Egg freezing is a potential way to save eggs for future use. Young women may eventually deposit high-quality eggs into a reproductive bank for use when they are older, just as men can freeze their sperm and place them in sperm banks. Later, when a woman is ready to have a baby, she can simply go to the bank and withdraw what she needs.

Mature eggs are notoriously tricky to freeze safely. Newer freezing media rely on higher concentrations of coolants and faster cooling times. This results in glasslike solutions rather than ice like frozen ones that can damage the egg. Even so, only a proportion of eggs survive thawing. Some babies have been born from thawed frozen eggs in women who cannot undergo ovarian stimulation, but this is still considered a largely experimental treatment. Technological advances such as these, along with ever-improving IVF techniques, make it possible for more women than ever before to have babies.

You'll learn more about these fertility treatments as you read A Baby at Last!
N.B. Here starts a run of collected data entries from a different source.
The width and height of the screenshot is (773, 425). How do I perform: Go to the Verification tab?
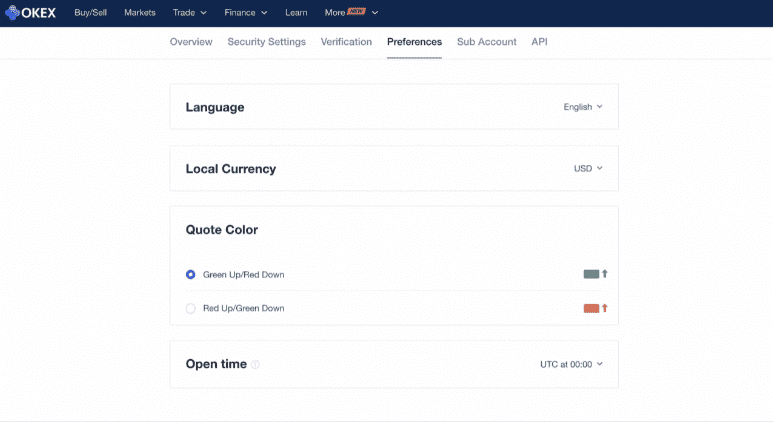346,42
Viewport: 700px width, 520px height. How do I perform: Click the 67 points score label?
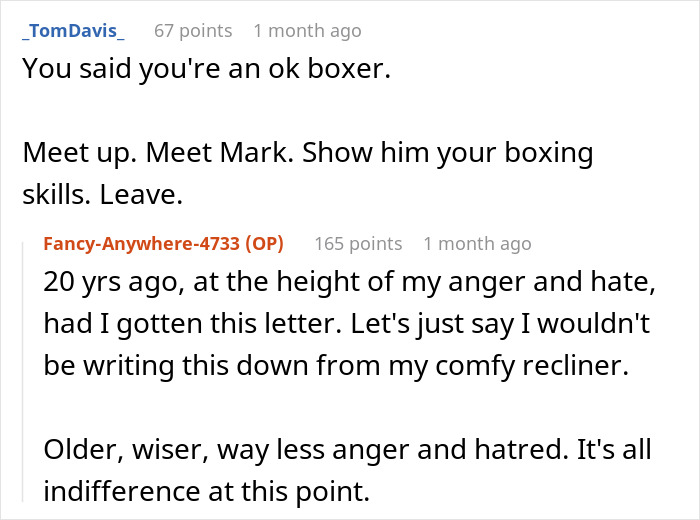coord(192,31)
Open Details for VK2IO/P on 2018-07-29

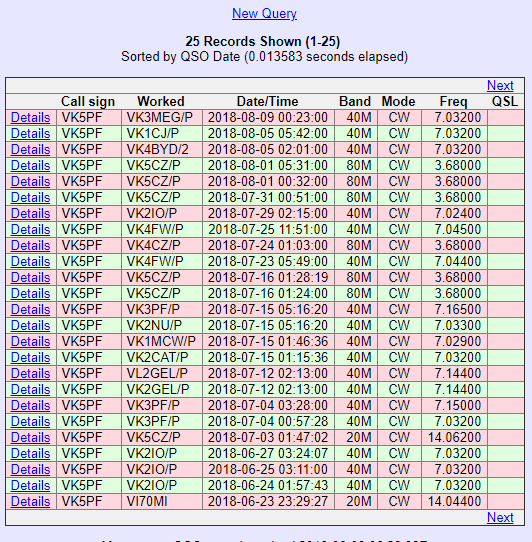pos(30,213)
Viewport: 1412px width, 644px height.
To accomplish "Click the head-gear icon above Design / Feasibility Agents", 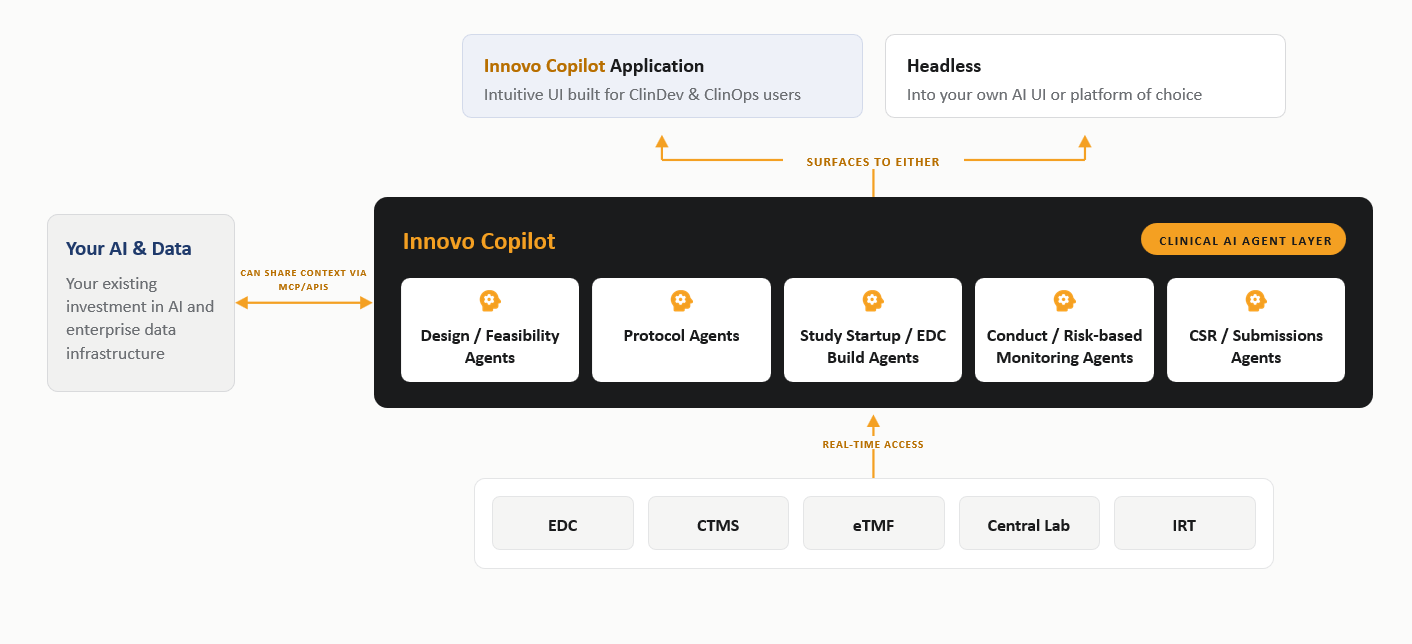I will (490, 300).
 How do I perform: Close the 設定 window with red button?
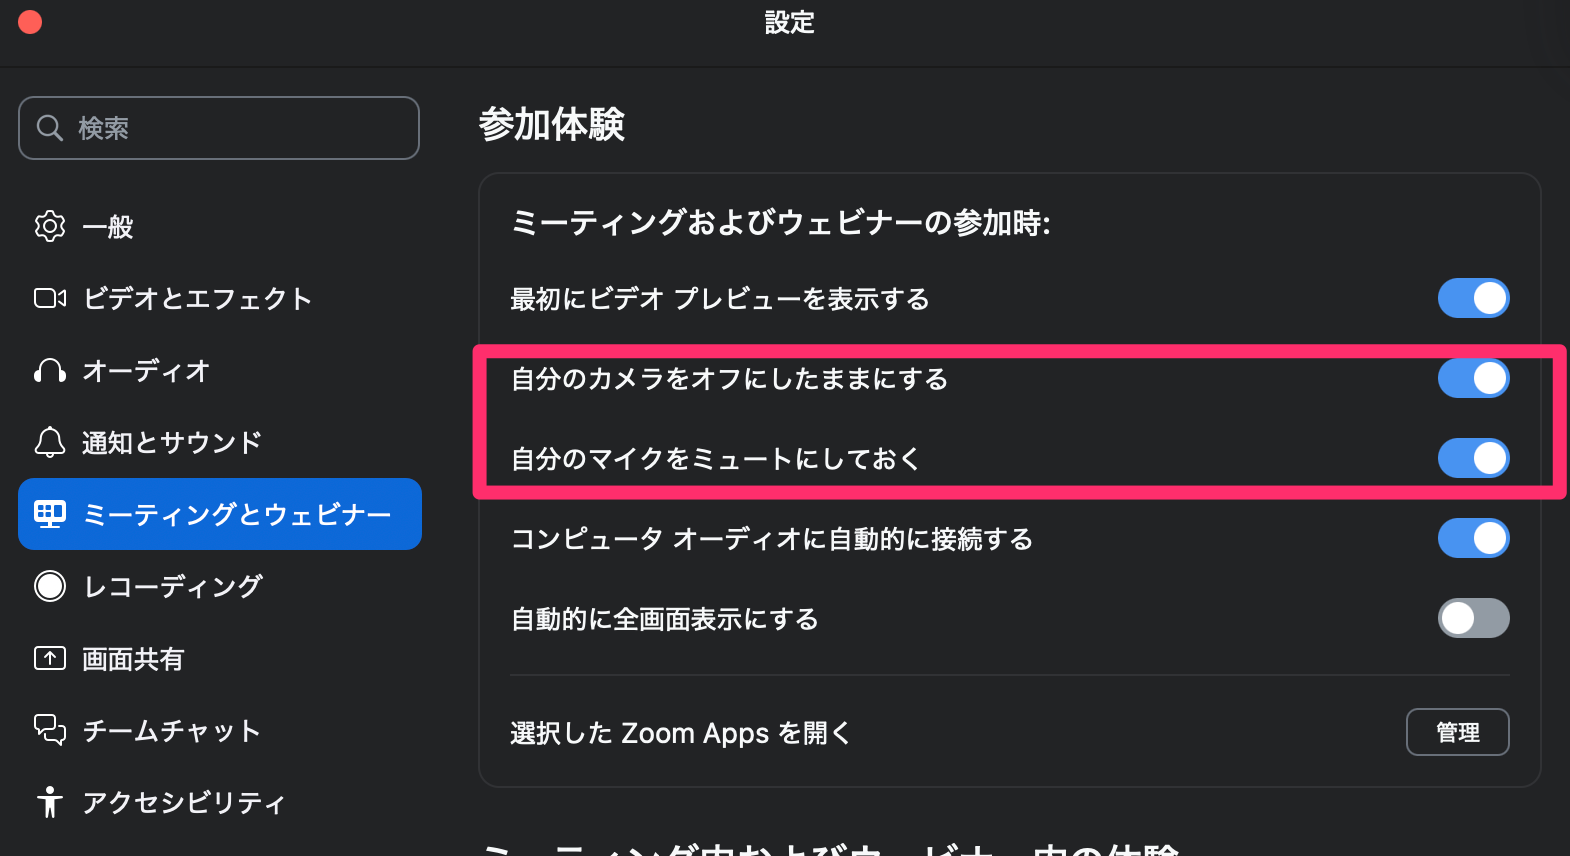point(30,22)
The first step to get you started on the right path is to figure out whether you or your partner is at risk for infertility, and you'll find help with this in Chapters 2 and 3.

Take-Home Messages

If you are a woman over age thirty and have not conceived within six months of having sexual intercourse two to three times per week, you should have a fertility workup.

Advancing age impacts a woman's fertility and pregnancy outcome but should not prevent you from trying to have a baby.

Two of the most important tests to assess the number of eggs remaining in a woman's ovary are measurements of FSH and AMH in the blood on day 3 of the menstrual cycle.

If you are a woman in your late thirties or forties, talk with your doctor about donor egg IVF, embryo development in the laboratory, and preimplantation genetic diagnosis.